Es gibt schon ein paar merkwürdige Filme, in denen Horst Buchholz in den siebziger und achtziger Jahren mitspielte. So traumhaft sicher er in seinen frühen Filmen besetzt schien, so konsequent fehlbesetzt schien er nun des öfteren. Und weil er nicht in der Mitte der Erzählmaschinen war, sondern immer nur von der Peripherie her kommen konnte, konnte er sein Spiel weder auf das Handwerk reduzieren (das er beherrschte wie kaum jemand), noch einen immer noch eigenständigen Typus auf der Leinwand kreieren. Auch mit seinen Regisseuren hat Buchholz nicht gerade Glück. Er ist ein temperamentvoller Johann Strauß Sohn in „The Great Waltz“ (1972) von Andrew L. Stone, der sich aus dem Schatten des Vaters bewegt. Er ist ein Waffenhändler und Spion in dem seltsamen Soft-Sexfilm „Aphrodite“ (1982) von Robert Fuest, der schon immer mehr Talent für schräge Optik als für Geschichten und Charaktere hatte und deshalb mehr auf die schöne Valérie Kaprisky glotzt als uns zu erklären, worum zum Teufel es eigentlich geht.
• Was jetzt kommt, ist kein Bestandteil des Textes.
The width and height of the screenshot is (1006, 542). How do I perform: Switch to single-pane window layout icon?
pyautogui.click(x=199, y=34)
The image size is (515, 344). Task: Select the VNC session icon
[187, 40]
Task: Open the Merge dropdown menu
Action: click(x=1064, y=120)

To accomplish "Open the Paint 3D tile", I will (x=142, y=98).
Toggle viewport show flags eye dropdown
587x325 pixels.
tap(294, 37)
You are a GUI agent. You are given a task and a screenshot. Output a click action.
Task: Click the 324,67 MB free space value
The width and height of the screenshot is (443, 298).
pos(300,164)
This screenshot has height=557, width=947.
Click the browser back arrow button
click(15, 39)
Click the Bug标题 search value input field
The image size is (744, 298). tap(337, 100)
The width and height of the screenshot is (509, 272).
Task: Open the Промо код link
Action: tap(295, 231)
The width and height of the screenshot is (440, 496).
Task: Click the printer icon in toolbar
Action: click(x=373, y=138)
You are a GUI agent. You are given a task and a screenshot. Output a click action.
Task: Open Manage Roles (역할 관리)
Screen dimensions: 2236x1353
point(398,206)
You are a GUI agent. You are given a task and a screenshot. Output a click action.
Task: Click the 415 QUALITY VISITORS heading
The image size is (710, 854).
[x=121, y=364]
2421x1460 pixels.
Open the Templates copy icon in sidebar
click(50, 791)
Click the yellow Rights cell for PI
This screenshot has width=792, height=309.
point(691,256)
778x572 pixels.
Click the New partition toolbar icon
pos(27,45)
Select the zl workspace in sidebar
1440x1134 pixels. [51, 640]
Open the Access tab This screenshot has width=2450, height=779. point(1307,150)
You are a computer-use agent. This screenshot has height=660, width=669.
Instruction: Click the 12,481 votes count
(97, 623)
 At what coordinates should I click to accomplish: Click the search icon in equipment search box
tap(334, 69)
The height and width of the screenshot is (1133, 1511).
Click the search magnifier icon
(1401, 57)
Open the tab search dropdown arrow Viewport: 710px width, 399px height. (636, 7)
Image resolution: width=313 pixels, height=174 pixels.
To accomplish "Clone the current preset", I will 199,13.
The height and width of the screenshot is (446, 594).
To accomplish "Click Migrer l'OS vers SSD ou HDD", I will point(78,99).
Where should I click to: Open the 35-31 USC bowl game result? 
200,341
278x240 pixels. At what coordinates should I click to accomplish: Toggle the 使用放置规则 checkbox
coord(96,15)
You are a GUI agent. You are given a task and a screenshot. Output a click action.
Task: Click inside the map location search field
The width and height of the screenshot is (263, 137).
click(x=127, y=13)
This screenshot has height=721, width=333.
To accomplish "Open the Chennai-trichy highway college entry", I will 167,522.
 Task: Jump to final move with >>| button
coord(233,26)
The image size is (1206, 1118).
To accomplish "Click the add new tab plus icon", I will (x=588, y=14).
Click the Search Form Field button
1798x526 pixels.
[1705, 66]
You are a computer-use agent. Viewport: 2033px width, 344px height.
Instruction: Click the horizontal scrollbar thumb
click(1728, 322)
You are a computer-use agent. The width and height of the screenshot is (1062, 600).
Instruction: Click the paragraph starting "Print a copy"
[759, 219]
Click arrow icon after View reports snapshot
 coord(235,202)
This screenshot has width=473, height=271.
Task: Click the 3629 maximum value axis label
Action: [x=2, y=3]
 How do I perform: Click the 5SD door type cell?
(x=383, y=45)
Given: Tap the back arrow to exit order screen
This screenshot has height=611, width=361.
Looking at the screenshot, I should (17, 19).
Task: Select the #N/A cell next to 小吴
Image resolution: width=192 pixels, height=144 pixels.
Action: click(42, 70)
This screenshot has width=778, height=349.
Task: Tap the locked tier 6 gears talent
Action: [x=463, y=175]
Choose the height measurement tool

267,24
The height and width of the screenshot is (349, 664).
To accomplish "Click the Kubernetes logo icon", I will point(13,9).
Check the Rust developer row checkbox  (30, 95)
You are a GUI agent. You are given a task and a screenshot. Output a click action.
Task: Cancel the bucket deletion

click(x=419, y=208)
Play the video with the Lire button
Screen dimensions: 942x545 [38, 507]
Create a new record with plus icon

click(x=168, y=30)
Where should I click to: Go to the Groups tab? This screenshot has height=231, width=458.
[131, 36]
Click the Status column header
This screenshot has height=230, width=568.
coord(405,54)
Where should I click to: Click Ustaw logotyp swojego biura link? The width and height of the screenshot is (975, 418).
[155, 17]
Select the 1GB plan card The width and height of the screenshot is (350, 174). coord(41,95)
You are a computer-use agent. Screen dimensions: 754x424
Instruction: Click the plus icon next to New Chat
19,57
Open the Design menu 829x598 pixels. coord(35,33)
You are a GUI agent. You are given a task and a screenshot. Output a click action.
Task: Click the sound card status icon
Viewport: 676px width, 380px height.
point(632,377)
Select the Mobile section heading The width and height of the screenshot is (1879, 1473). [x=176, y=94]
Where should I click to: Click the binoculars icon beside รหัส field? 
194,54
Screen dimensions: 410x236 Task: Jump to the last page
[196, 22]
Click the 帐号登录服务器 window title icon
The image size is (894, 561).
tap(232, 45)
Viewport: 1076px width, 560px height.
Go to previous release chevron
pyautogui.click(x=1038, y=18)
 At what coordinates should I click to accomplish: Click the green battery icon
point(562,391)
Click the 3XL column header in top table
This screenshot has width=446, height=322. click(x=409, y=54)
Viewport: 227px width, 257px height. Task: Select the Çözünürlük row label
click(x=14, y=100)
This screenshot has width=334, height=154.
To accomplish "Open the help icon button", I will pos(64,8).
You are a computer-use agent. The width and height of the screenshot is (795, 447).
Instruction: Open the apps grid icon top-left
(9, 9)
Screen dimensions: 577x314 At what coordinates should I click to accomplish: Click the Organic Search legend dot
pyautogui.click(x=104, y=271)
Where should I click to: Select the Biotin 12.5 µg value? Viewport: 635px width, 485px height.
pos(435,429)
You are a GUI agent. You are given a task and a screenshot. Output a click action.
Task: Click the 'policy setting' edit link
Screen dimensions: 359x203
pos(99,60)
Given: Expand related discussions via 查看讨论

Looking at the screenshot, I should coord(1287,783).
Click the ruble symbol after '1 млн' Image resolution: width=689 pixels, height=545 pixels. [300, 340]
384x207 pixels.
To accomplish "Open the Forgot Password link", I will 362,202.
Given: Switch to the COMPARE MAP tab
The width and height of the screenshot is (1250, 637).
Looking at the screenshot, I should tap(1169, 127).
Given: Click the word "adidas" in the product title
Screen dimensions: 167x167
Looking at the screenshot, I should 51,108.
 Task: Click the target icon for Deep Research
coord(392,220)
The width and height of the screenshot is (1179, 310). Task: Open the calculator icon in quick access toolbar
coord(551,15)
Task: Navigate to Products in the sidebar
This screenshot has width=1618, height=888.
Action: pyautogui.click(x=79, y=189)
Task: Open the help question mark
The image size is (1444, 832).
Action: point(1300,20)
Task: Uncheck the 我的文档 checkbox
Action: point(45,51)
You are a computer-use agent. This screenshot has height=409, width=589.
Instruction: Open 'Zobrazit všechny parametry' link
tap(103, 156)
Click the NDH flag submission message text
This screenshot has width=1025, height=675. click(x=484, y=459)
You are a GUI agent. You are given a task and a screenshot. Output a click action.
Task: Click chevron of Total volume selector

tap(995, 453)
Horst Buchholz schönstes und genauestes Bilder einer lost generation aus Deutschland wurde auch aus dem Kino zwei mal vertrieben, durch die Krise des deutschen Films zu Beginn der sechziger Jahre (und der neue deutsche Film konnte und wollte weder dort beginnen, wo Georg Tressler hatte enden müssen, noch dort, wo eine persönliche Revolte wie die von Buchholz hatte enden müssen), und in der Krise des internationalen Genrefilms in den siebziger Jahren. Am Ende holt Buchholz das „lost“ seiner Generation wieder ein. Er ist der Schauspieler, der am wenigsten eine „Nische“ gefunden hat in der zerfaserten Bildermaschine und als ein verlorener Stern in der Geschichte der Bilder umherzieht. 1980 übernimmt er die Moderation der „Astro-Show“ im Fernsehen, und man sieht ihm an, dass er weder das Medium noch das Konzept der Sendung wirklich mag. Nach nur fünf Sendungen verlässt er nicht nur die Sendung sondern auch das Format, das für einen wie ihn zugleich viel zu klein und viel zu „massenhaft“ ist. Die Stärke seiner Darstellung in den Filmen der fünfziger und sechziger Jahren, nämlich zugleich groß und intim, entrückt und nahe zu sein (auf gelegentlich sogar erschreckende und impertinente Weise nahe) wird nun zum Fluch: Horst Buchholz passt nirgendwo mehr hin. In den Wiederbelebungsversuchen des alten Films wie Weidenmanns „…aber Johnny!“ (1973) oder Rolf Thieles „Frauenstation“ (1975) scheint er eher Teil des Problems als Teil der Lösung. Aber er weigert sich auch, zu verschwinden. Er spielt Theater, hat Auftritte in Fernsehserien auf beiden Seiten des Ozeans, bei „Derrick“ und „Der Alte“, bei „How the West was Won“ und „Charlie’s Angels“. Auftritte im filmischem Obskur reichen von Umberto Lenzis Kriegsmelodram „Nur drei kamen durch“ (1978) bis zum cineastischen Fehlversuch der deutschen Plan-B-Filme. Nur in Roberto Benignis „Das Leben ist schön“ zeigt Horst Buchholz noch einmal, was auch in seinen späten Jahren noch hätte aus seinem Spiel herausgeholt werden können. Genauer hat niemand das Nebeneinander des Trivialen und Furchtbaren in einem deutschen Charakter auf die Leinwand gebracht. Das Herz konnte einem stillstehen.
Das hätte der Beginn einer dritten Karriere für Horst Buchholz sein können. Aber dafür war es offensichtlich zu spät.